D’abord ses ouvrages utiles, le Dictionnaire érotique et celui de la langue verte qui peuvent rendre de signalés services. Ensuite ses relations du Paris « du-dessous » : Les Cythères parisiennes sur les bals et autres établissements de réjouissance, l’Histoire anecdotique des cafés et cabarets de Paris, Les Dessous de Paris consacrés aux petits métiers et curiosités. Le tout forme un ensemble intéressant sur la vie nocturne du Second empire auquel on peut ajouter Les Lions du jour, documentaire léger mais précieux sur les personnalités du moment, et puis ses livres d’affection que sont la petite biographie qu’il a consacrée à Henry Murger et son Nerval « vu par quelqu’un qui l’a connu ». Enfin, pour le sentiment, Au bord de la Bièvre où il peint les lieux de son enfance. Il y a chez Delvau un air agréable à respirer, léger, gai, guilleret, « parisien » peut-être. Son style est agréable et alerte, parfois un peu recherché et même désuet.
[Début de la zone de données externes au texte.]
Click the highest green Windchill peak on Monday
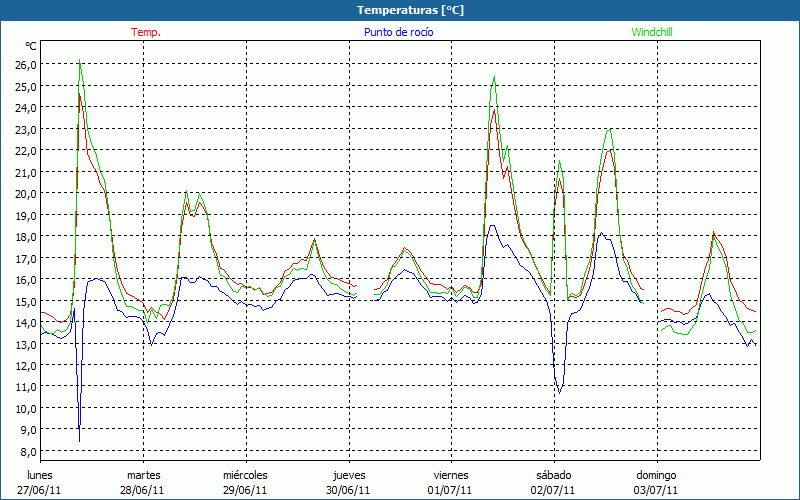 click(80, 62)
C’est un chroniqueur bien informé et peu pressé qui trempe le bec de sa plume dans l’encrier d’un poète et les rémiges dans la palette d’un peintre impressionniste. C’était un triste mais un charmeur !
Quels sujets allez-vous aborder maintenant ?
Je termine un article sur Hector France, un petit auteur naturaliste de l’écurie de l’éditeur Kistemaeckers. Ce dernier est mon éditeur préféré et mon dada de longue date. Je mets la dernière main à une biographie et une bibliographie de Vital Puissant, autre éditeur clandestin ayant œuvré à Bruxelles durant la seconde moitié du XIXe. Et puis j’ai entamé une brève reconstitution de la vie de Paul Gérardy, petit poète belge mais puissant pamphlétaire. Enfin une longue bio-bibliographie de Jules et Jean Gay, des éditeurs parisiens qui, installés à Bruxelles, y ont publié des petites choses sous le manteau… eux aussi.

Un aimable faubourien,
Alfred Delvau, 1825-1867
René Fayt

Emile Van Balberghe Librairie
4, rue Vautier,1050 Bruxelles
210 pages, 160 FF

Le rêveur de livres Par Éric Dussert
Le Matricule des Anges n°30 , mars 2000.